Touched the universal mind? Wish I knew how I did it.

KLeth
2006-03-09, 02:56
I am fluent in Danish(95%) and English(90%), which is company langauge. I have no problem communicating verbally and in writing with Norweigans and Swedes (The colonies :rolleyes: ). Then I speak some German but read it quite well ("Ein Mass vom fass" helps the verbal skills :biggrin: )
I'm also able to read some flemmish.

deadeye
2006-03-09, 09:37
I'm only 50 miles from the Quebec border, so for some of my neighbors and friends, French is the primary language. I sometimes watch French-Canadian TV to try to keep up.

john pickett
2006-03-12, 19:48
In the opinion of my wife, (M.Ed., Total 25 years teaching mostly high school English and Spanish as well as occasional college) I am barely literate and almost unable to communicate any comprehensible thought in English; my only language. :bawling:
John Pickett

Just Jeff
2006-03-12, 20:20
Well, I'd have to disagree because I understood exactly what you said in that post - your wife's name is Mr. Ed, which is fitting because she's a teacher. :p

Lanthar
2006-03-13, 10:04
Though I really wish I could...

PKH
2006-03-13, 12:37
A broken English of a sort (Nova Scotian Canadian) and Quebec French, which is not the same as the language spoken in Paris. Then again, neither is most of the French spoken in France!

Cheers,

PKH

wanderer
2006-03-13, 19:05
Besides english, I can speak German. While in Germany I enjoyed "ein Mass vom Fass" and I can honestly say my german improved significantly while in the beer garden.

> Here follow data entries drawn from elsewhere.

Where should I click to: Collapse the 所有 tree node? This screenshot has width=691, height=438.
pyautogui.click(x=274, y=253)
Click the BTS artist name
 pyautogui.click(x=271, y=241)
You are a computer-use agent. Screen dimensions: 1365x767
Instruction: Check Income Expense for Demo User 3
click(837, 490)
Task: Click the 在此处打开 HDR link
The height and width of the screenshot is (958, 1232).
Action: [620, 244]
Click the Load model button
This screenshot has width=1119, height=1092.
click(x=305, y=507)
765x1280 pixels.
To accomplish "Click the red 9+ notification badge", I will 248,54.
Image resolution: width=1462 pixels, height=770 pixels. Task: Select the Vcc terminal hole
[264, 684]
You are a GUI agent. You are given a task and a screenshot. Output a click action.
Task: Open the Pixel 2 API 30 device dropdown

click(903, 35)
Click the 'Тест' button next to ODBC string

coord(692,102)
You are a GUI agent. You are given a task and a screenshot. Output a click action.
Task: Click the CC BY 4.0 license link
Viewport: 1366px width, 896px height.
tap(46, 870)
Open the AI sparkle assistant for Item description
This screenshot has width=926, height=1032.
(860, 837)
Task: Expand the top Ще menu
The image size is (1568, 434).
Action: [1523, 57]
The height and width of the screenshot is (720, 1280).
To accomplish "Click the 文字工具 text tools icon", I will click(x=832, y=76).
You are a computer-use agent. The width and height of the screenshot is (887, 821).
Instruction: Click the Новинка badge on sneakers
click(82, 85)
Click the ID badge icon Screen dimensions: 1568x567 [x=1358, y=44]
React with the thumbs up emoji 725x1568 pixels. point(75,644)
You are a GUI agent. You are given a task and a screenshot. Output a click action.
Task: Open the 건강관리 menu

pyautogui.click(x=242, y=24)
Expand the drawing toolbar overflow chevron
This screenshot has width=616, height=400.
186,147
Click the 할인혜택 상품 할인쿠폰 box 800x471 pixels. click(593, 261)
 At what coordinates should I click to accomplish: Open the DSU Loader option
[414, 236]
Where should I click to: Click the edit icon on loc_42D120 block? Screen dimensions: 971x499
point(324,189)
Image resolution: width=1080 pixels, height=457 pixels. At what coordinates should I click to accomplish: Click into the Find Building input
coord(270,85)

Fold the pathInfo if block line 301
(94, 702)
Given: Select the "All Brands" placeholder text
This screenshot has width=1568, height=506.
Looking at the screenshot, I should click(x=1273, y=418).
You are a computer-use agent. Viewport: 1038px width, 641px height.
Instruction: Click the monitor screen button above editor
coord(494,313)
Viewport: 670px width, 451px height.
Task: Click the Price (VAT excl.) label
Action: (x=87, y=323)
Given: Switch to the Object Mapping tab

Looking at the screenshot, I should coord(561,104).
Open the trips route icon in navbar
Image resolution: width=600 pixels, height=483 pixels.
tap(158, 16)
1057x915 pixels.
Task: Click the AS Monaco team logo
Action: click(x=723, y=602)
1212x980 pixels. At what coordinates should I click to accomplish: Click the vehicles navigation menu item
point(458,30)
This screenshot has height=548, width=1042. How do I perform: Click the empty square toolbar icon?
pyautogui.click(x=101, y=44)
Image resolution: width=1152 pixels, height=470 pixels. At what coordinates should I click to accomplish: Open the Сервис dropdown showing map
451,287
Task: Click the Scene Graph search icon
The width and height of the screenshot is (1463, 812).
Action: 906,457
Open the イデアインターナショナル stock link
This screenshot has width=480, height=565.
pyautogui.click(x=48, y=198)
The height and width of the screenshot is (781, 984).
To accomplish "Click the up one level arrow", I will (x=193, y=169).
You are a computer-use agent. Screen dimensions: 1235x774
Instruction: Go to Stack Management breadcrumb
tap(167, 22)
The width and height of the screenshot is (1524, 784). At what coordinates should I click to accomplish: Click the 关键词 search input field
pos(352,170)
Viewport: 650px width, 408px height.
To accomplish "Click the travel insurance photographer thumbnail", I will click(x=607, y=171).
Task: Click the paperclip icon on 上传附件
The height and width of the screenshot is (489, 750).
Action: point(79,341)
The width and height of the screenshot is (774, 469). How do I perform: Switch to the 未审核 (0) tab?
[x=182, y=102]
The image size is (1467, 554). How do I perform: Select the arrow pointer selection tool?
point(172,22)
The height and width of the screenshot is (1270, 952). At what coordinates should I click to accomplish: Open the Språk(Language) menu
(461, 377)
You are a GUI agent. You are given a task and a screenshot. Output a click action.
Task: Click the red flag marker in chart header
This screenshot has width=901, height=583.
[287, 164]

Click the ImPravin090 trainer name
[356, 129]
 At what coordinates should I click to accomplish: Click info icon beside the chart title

Wir wollen frei beir! :biggrin: Sofort!

dropkick
2006-03-13, 22:54
ein bier bitte, una cervaza por favor, leayn mas e do, una birra per favore, bia sòt
German, Spanish, Scottish, Italian, Thai


About the only Scottish I know (I'm Scottish descent), The only non swear words I know in Italian, and just the word beer in Thai (I can't remember any complete sentences or the word please)

This post (not counting the time I spent trying to remember when I was off the computer) took me over an hour - didn't want to cheat and look things up.

fieldcraftsman
2006-03-14, 06:35
Just wish that I'd paid more attention to high school French as I go Brussels quite a bit with my work. I can order beers there (and they are very nice beers there, it must be said) but that is about it. "Une [name any good Belgian beer] s'il vous plait." Problem is they often bring these little glasses of it -- I then have to say "une grande biere". But I don't think that is the real French word for it.